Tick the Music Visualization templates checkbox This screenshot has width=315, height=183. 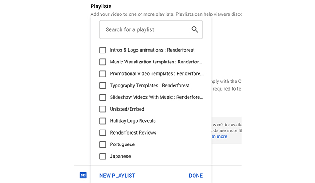click(102, 62)
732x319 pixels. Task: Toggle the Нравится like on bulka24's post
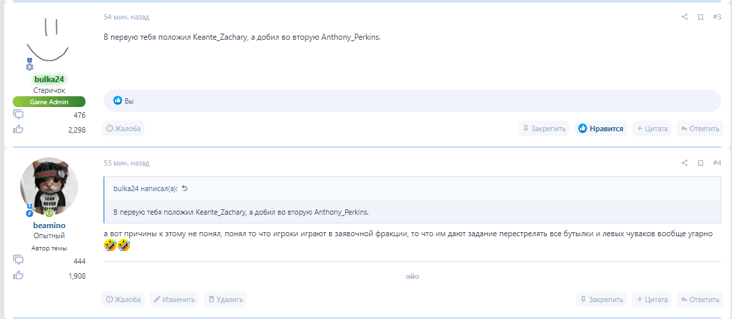pyautogui.click(x=600, y=129)
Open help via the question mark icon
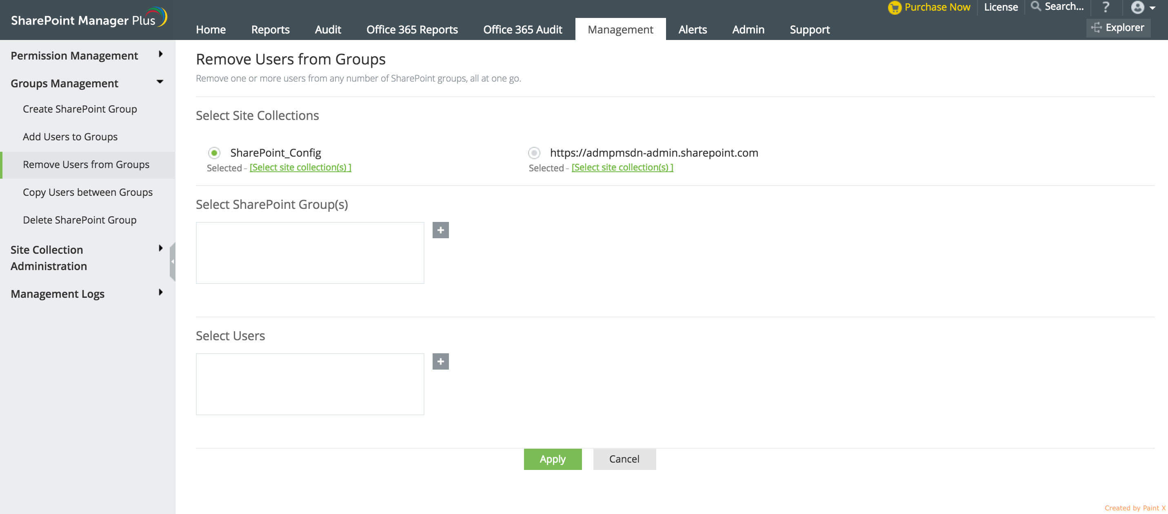Viewport: 1168px width, 514px height. click(x=1106, y=7)
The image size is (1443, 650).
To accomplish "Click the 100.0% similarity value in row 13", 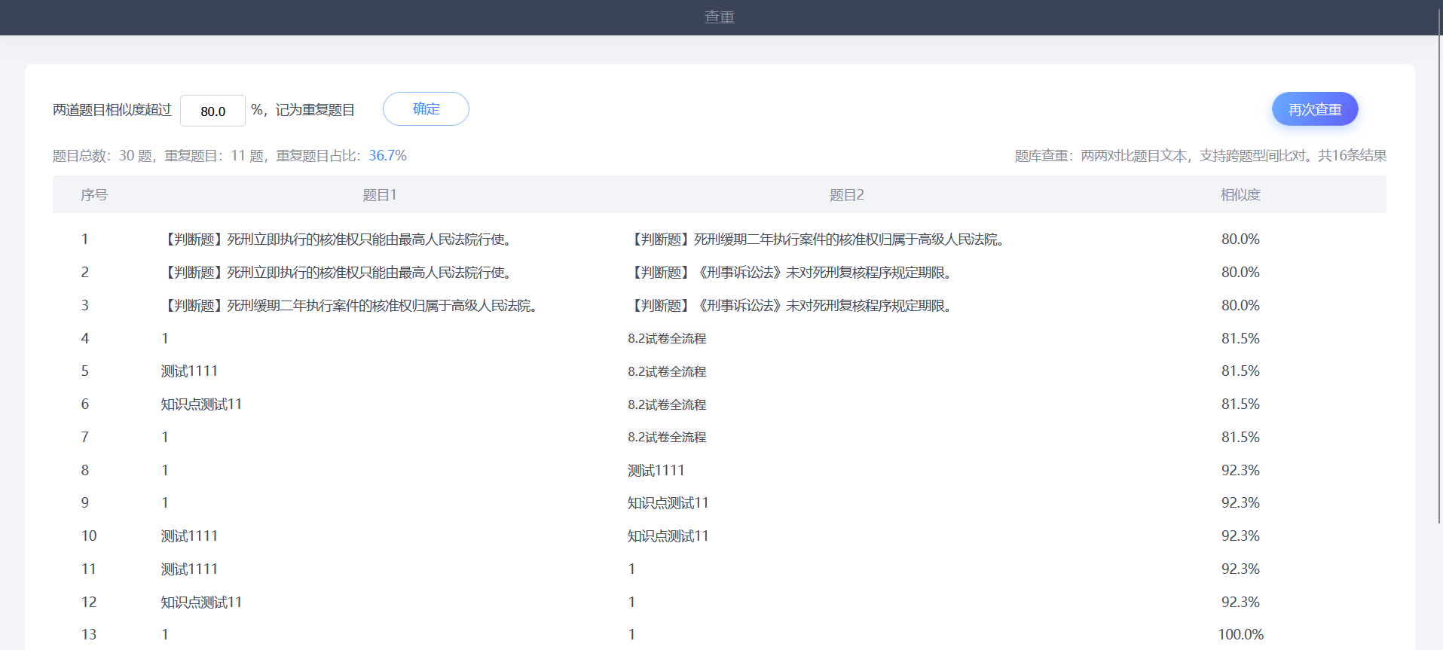I will (1240, 635).
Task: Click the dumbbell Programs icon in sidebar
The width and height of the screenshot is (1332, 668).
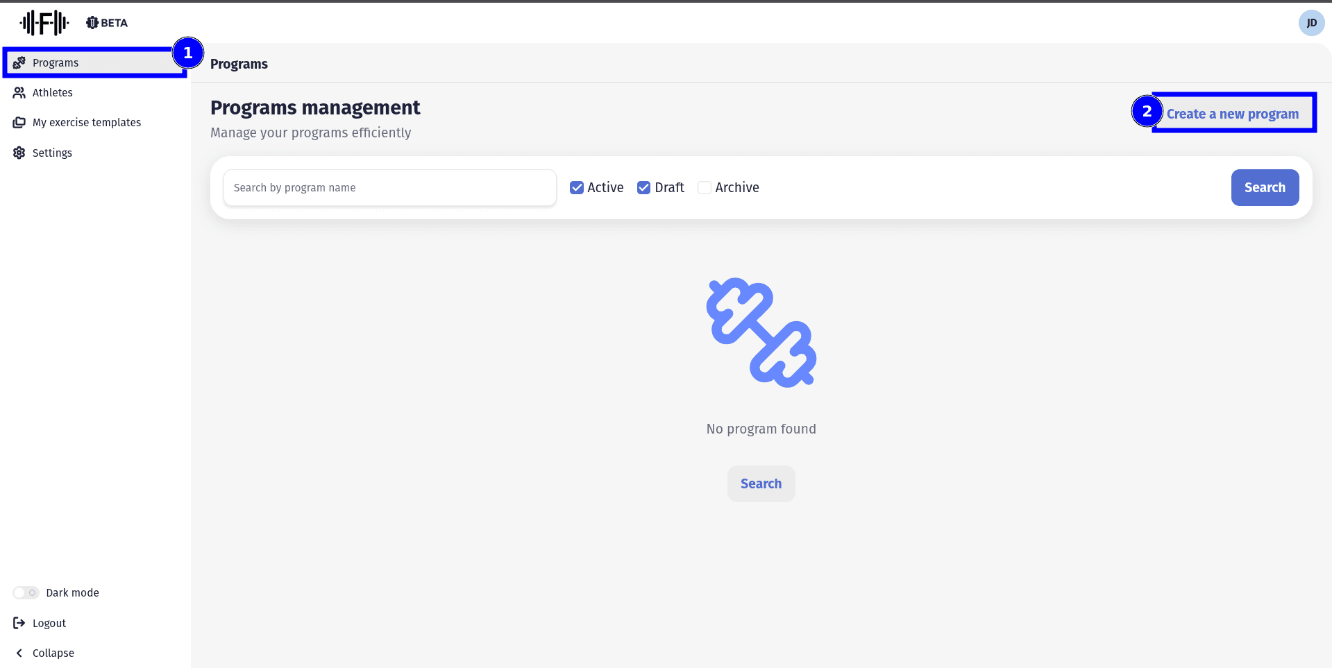Action: click(19, 62)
+ + + +
### GIVEN REQUEST
Convert the data from the line containing "Task: Click the" through the end of the data into a Markdown table with the columns Row and Line, numbering each line and skipping blank ones. Leave the pictures out of the table.

### SOLUTION
| Row | Line |
|---|---|
| 1 | Task: Click the dumbbell Programs icon in sidebar |
| 2 | The width and height of the screenshot is (1332, 668). |
| 3 | Action: click(19, 62) |